902 F.2d 33
Elizabeth H. DOLE, Secretary of Labor, United States
Department of Labor, Plaintiff-Appellant,
HOPPLE PLASTICS, INC.; John Kelly, Individually and as
President of Hopple Inc.; John Hopple,
Individually and as Owner of Hopple
Plastics, Inc., Defendants-Appellees.
United States Court of Appeals, Sixth Circuit.
April 24, 1990.
NOTICE: Sixth Circuit Rule 24(c) states that citation of unpublished dispositions is disfavored except for establishing res judicata, estoppel, or the law of the case and requires service of copies of cited unpublished dispositions of the Sixth Circuit.
Before MILBURN and ALAN E. NORRIS, Circuit Judges; CONTIE, Senior Circuit Judge.
The Secretary appeals from a dismissal of a suit brought by the Department of Labor on behalf of Beverly E. Davis, alleging that her employer, Hopple Plastics, Inc., violated a provision of the Consumer Credit Protection Act, 15 U.S.C. Sec. 1674(a), when it discharged Davis because her wages were being garnished. The district court dismissed the complaint as barred by the doctrine of laches. For the reasons stated, we reverse and remand the case to the district court.
In 1983, Beverly Davis vacated her apartment with a few months remaining on the term of her lease. Her landlord kept her deposit and sued her for the remaining rent, obtaining a judgment for $269.50 plus court costs. To satisfy the judgment, the landlord garnished her wages, sending two notices to her employer, Hopple Plastics, Inc., in the spring of 1985. After each notice, Hopple informed Davis that, because of the administrative difficulty of processing garnishments into its payroll system, the company's policy was to terminate any employee against whom three garnishments were received. Concerned, Davis contacted her former landlord's attorney and attempted to arrange a payment schedule to satisfy the indebtedness and to avoid another garnishment, but no agreement was reached.
Hopple received a third notice of garnishment on April 7, and Davis was discharged on April 10, 1985. Two years and eight months later, Davis learned from a relative that Hopple's action might have been illegal.
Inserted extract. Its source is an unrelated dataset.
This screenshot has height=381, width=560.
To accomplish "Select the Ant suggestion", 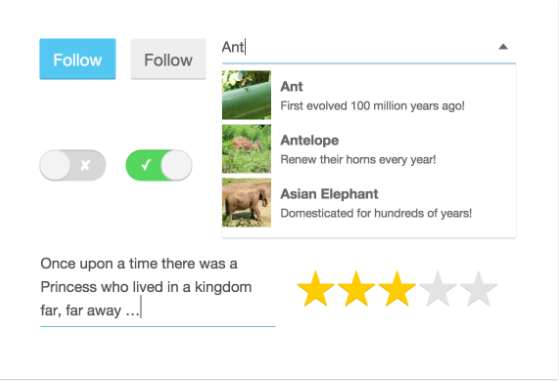I will click(369, 95).
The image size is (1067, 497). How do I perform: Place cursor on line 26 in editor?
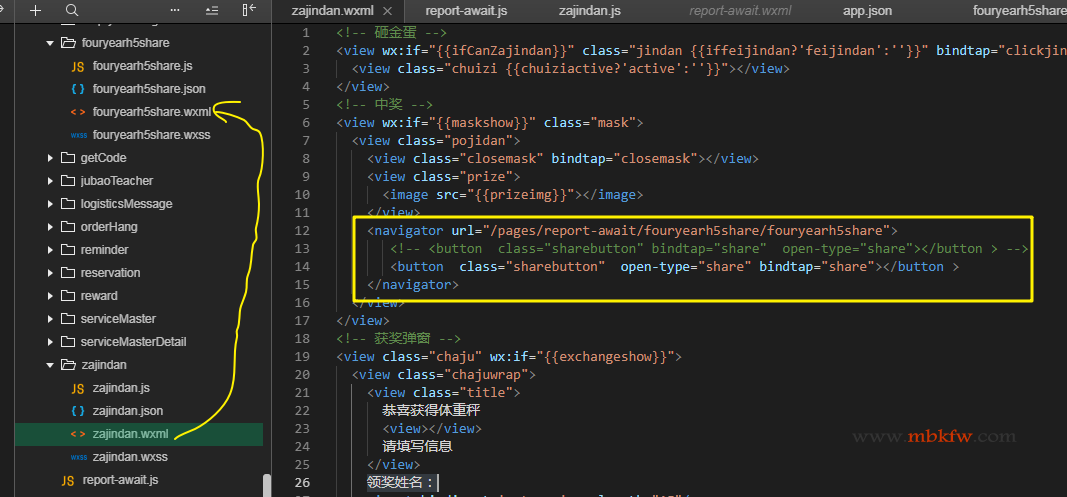(x=600, y=483)
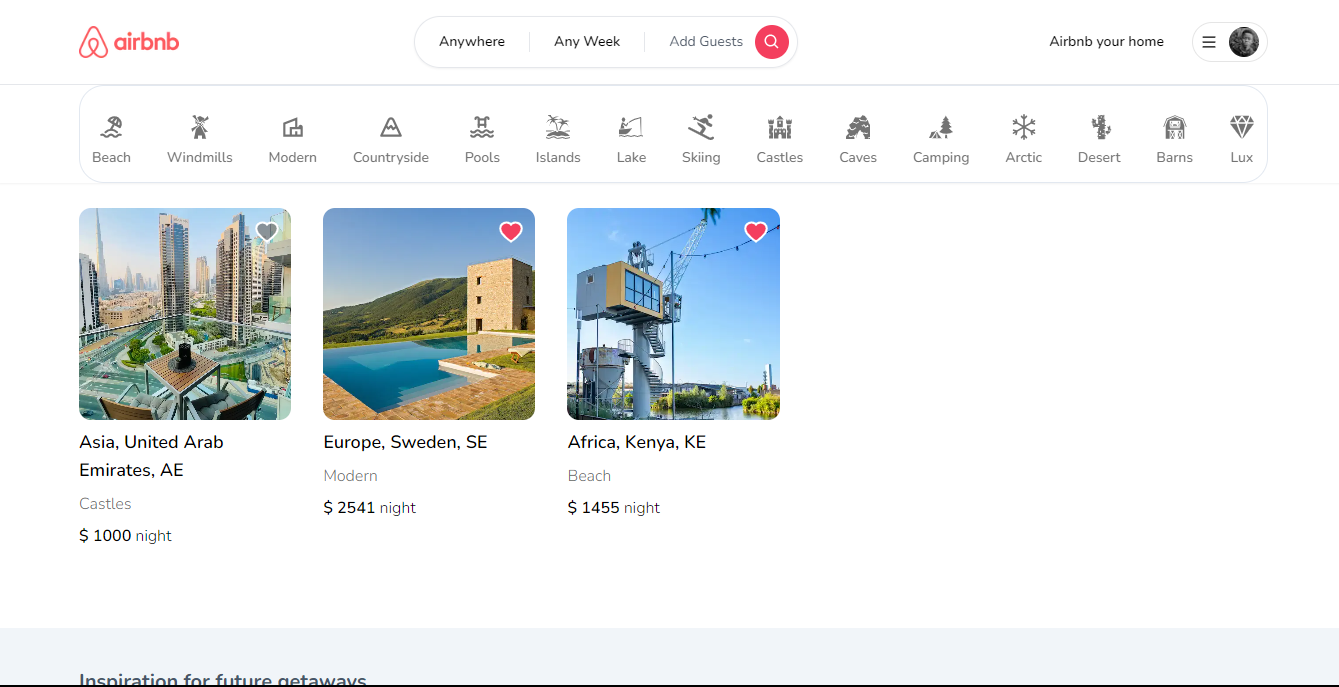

The following day, December 7, 1987, she filed a complaint with the Wage-Hour division of the Department of Labor ("DOL"). Officials from the DOL investigated the claim and attempted to negotiate a settlement with Hopple, but the company refused to supply any information or participate in any informal negotiations.
Four months after Davis filed her complaint, the DOL filed suit against Hopple alleging that its discharge of Davis violated 15 U.S.C. Sec. 1674. The government sought an injunctive order against Hopple to cease further discharges based on its garnishment policy, and sought reinstatement and restitution of three years of lost wages for Davis. Hopple filed a Fed.R.Civ.P. 12(b)(6) motion to dismiss, arguing that the action was time-barred by a Kentucky statute of limitation.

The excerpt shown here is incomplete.